### WHAT TO WORK ON
Copy each line of the data that has "element" in it.
━━━━━━━━━━━━━━━━━━━━━━━━━━━━━━
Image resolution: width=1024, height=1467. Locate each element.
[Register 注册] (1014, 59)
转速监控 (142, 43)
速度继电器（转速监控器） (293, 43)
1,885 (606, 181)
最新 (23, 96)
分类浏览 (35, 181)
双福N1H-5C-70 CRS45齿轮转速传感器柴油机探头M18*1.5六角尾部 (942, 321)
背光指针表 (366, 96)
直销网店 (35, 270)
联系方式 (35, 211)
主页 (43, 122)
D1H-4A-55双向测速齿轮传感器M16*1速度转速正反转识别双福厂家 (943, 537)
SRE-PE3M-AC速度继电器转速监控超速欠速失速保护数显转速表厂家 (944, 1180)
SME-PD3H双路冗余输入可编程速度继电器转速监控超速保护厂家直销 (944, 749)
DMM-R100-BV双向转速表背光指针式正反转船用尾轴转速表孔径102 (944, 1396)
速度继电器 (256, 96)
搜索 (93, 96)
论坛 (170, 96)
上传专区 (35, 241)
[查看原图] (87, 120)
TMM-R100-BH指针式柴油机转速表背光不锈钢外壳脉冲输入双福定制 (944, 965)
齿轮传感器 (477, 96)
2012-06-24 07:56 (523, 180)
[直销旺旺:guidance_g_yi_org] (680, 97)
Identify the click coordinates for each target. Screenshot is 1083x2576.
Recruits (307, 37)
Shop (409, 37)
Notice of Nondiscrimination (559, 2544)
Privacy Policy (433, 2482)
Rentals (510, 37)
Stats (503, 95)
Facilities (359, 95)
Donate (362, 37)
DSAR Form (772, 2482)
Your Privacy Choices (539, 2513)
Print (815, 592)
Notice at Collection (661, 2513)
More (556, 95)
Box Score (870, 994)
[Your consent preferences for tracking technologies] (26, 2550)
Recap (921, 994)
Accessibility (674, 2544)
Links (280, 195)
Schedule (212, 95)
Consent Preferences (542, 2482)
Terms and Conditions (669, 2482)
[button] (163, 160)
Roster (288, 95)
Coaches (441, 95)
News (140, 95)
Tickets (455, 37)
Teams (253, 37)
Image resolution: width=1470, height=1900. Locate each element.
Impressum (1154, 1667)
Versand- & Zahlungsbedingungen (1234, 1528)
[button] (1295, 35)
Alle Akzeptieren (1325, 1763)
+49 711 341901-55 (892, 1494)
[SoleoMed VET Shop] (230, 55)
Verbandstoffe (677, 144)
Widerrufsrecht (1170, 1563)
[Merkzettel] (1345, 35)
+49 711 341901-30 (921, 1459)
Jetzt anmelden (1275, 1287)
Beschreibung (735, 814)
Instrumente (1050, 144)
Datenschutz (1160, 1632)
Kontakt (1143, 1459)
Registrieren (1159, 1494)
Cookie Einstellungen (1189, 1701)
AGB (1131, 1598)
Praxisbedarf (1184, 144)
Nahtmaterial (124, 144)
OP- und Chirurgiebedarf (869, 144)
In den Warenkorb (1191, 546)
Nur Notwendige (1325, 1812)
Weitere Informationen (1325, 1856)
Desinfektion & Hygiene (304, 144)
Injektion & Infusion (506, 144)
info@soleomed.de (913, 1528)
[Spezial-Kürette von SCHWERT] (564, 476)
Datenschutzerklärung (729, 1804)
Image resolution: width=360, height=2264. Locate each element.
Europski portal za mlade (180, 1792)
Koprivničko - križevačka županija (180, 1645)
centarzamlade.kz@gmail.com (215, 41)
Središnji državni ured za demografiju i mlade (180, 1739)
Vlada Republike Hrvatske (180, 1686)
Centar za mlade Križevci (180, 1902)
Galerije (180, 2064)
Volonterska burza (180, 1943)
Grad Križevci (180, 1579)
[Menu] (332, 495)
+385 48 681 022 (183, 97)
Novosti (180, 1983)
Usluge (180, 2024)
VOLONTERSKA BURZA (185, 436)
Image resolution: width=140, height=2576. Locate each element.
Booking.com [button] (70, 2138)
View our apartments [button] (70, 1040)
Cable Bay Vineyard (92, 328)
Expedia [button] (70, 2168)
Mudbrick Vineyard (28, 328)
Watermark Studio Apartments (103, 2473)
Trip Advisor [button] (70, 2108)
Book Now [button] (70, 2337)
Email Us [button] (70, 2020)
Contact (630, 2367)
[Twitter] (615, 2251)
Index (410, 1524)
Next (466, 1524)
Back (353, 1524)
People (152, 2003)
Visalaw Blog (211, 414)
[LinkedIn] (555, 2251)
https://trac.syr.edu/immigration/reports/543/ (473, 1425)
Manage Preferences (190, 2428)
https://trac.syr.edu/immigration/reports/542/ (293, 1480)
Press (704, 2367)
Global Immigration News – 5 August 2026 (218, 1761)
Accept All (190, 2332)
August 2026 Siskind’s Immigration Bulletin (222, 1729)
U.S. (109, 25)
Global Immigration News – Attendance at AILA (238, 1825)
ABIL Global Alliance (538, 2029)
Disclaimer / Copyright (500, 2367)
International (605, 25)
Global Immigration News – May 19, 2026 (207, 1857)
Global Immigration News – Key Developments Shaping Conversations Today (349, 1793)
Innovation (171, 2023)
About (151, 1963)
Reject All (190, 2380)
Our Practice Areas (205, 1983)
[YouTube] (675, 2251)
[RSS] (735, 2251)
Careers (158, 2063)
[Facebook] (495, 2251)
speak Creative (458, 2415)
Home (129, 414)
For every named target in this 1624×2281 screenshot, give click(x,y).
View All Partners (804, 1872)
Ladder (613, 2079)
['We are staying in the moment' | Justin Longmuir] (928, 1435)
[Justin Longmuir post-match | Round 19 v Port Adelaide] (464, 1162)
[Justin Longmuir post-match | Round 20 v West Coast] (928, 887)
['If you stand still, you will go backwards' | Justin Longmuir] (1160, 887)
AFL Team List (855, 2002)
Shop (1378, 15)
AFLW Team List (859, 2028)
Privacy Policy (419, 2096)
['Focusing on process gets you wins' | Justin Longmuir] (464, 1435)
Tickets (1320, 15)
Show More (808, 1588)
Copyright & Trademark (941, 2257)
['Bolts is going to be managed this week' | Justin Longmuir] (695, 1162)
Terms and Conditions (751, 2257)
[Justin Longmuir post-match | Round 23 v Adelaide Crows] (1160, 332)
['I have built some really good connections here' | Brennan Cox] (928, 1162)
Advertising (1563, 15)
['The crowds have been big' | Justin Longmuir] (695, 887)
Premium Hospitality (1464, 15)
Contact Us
━━━━━━━━━━━━━━━━━━━━━━━━━━━━━━
### RESPONSE AREA
Image resolution: width=1024, height=1467. Locate each element.
Image resolution: width=1470, height=1900. Locate each element.
Image resolution: width=360, height=2264. Locate each element.
Image resolution: width=140, height=2576. Locate each element.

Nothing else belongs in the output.